LUIGI FICARRA, Il sud d’Italia e la sinistra alla ricerca di se stessa

Gli intellettuali della borghesia si pongono seriamente il problema della grave questione meridionale, perché essa pesa come un macigno sulla agognata ripresa dello sviluppo dell’economia  di mercato che la gravissima crisi capitalistica ha bloccato.

   Da parte nostra occorrerebbe affrontare la questione dal punto di vista di classe opposto, su come utilizzare la gravissima ed in parte esplosiva condizione sociale delle masse popolari ed in particolare giovanili in tema di reddito, casa, lavoro, per affrontare la questione centrale del potere.
   Circa un anno fa, in uno studio sulla politica del PCI negli anni ’50, specie in Sicilia – pubblicato da “La Città Futura” e da qualche sito, scrivevo nelle conclusioni che di fronte al declino storico del capitalismo europeo, che in Italia si traduce in una pesante stagnazione e regressione, c’è un Sud non più da tempo funzionale (con l’emigrazione di lavoratori nelle fabbriche del nord) neppure allo sviluppo capitalistico del paese, essendo la sua forza lavoro non più competitiva rispetto a quella degli africani e dei cittadini dell’est Europa. In esso la condizione giovanile, che raggiunge punte di disoccupazione oltre il 50%, è tragica; ed il destino di tutto il territorio meridionale è di trasformarsi nel recinto di quella che Marx chiamava ”sovrappopolazione stagnante”.
   Si coglie al massimo in questa situazione la disfatta del M.O., i risultati di quella politica del vecchio PCI di bassa compartecipazione in Sicilia e altrove, specie nel Sud, alla gestione del potere borghese – (politica di cui il milazzismo fu l’espressione massima e peggiore). Politica che oggi si manifesta tramite un suo vecchio rappresentante storico, Napolitano, che plaude alla bestia trionfante del capitalismo alla Marchionne e al suo sodale, Renzi, che sta portando a termine l’opera di Berlusconi e Monti di distruzione delle difese del M.O., delle sue casematte: Statuto dei Lavoratori, c.c.n.l., e libere rappresentanze sui luoghi di lavoro.

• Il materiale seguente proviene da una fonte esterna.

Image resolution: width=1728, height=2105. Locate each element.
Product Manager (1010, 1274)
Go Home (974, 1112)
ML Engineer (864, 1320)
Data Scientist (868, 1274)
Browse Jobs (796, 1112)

   La strada da proporre alle nuove generazioni non è certo la rivolta disperata, come quelle di “Alcara Li Fusi” e di “Bronte” del 1860 e-o come quella indistinta di Licata del 5 luglio 1960, ma quella di un ripensamento profondo delle cause che hanno portato a questa disfatta politica e che faccia quindi i conti, anche e soprattutto a livello teorico, col passato riformista del M. O. Un ripensamento che recuperi in particolare in Sicilia la memoria storica del movimento dei Fasci dei Lavoratori Siciliani del 1893 - 94; delle lotte per l’occupazione delle terre del primo dopoguerra e quelle del ‘44 - ’50. Movimento, quest’ultimo, politicamente sconfitto dalla riforma agraria del dicembre 1950, definita dalla sinistra di allora una <<controriforma>>, il cui progetto di legge, è bene ricordarlo, fu elaborato dall’agrario on. Milazzo. Una vera controriforma, il cui attore principale fu il mercato, consentendosi e comunque non impedendosi che i grandi proprietari, anticipando l’applicazione della legge, vendessero direttamente a terzi, contadini compresi, le superfici migliori oltre il limite consentito di ben duecento ettari e realizzarono in tal modo, dice Renda, circa trenta miliardi: una vera manna, una sorta di piano Marshall che mise a disposizione della borghesia agraria ingenti capitali, destinati in parte alla trasformazione capitalistica delle sue terre.